## INPUT MATERIAL
........

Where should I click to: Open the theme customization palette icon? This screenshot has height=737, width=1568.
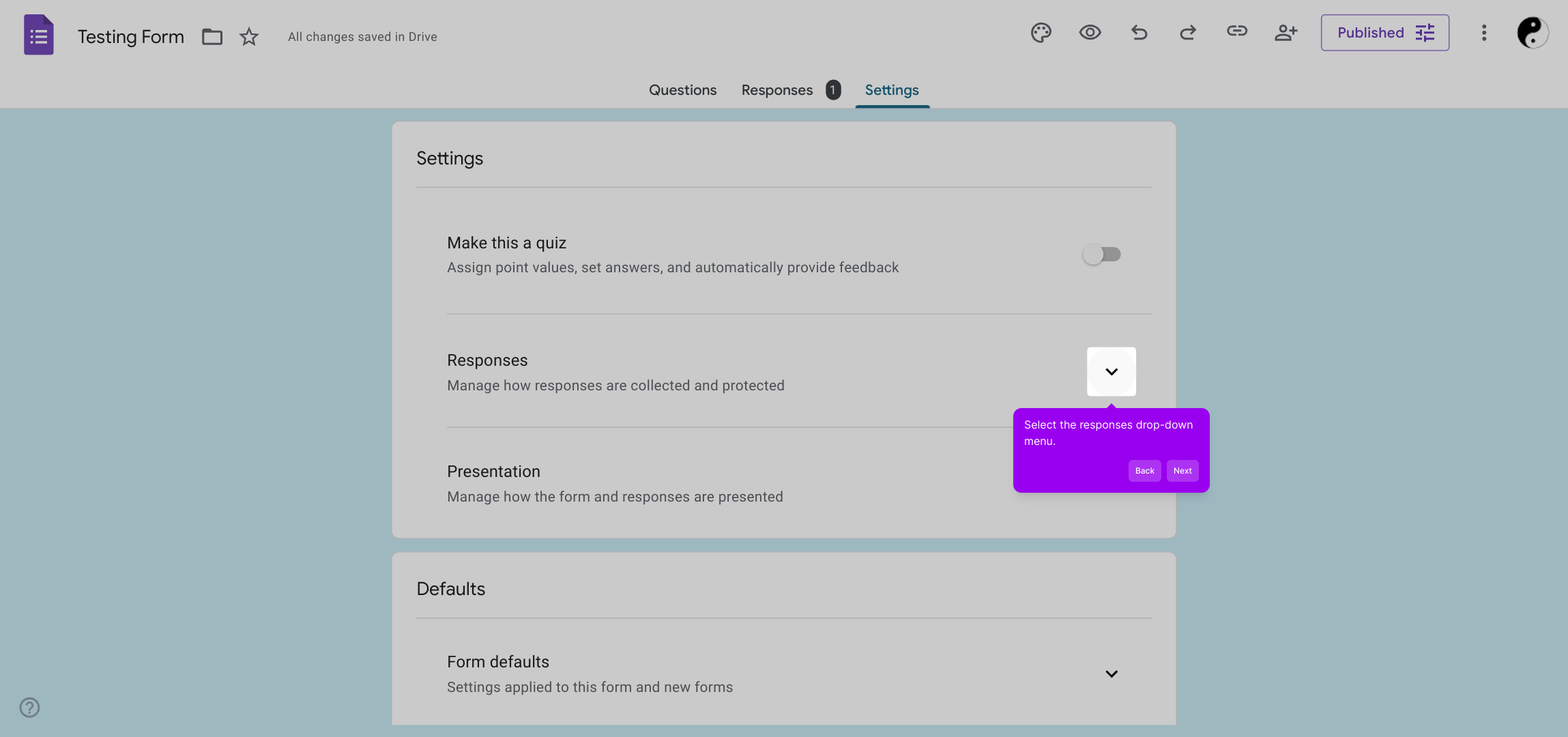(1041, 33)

........

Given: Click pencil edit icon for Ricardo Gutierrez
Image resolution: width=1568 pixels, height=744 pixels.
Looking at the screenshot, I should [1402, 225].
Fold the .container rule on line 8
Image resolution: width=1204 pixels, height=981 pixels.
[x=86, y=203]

........

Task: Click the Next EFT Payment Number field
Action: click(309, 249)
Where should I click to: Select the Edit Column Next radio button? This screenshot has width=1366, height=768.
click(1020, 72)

........

## TASK DESCRIPTION
Report, in full, every line of the data above that contains the word "screenshot".

## EXERCISE RESPONSE
Where should I click to: Open the theme customization palette icon? This screenshot has height=737, width=1568.
Looking at the screenshot, I should [1402, 225].
Where should I click to: Select the Edit Column Next radio button? This screenshot has width=1366, height=768.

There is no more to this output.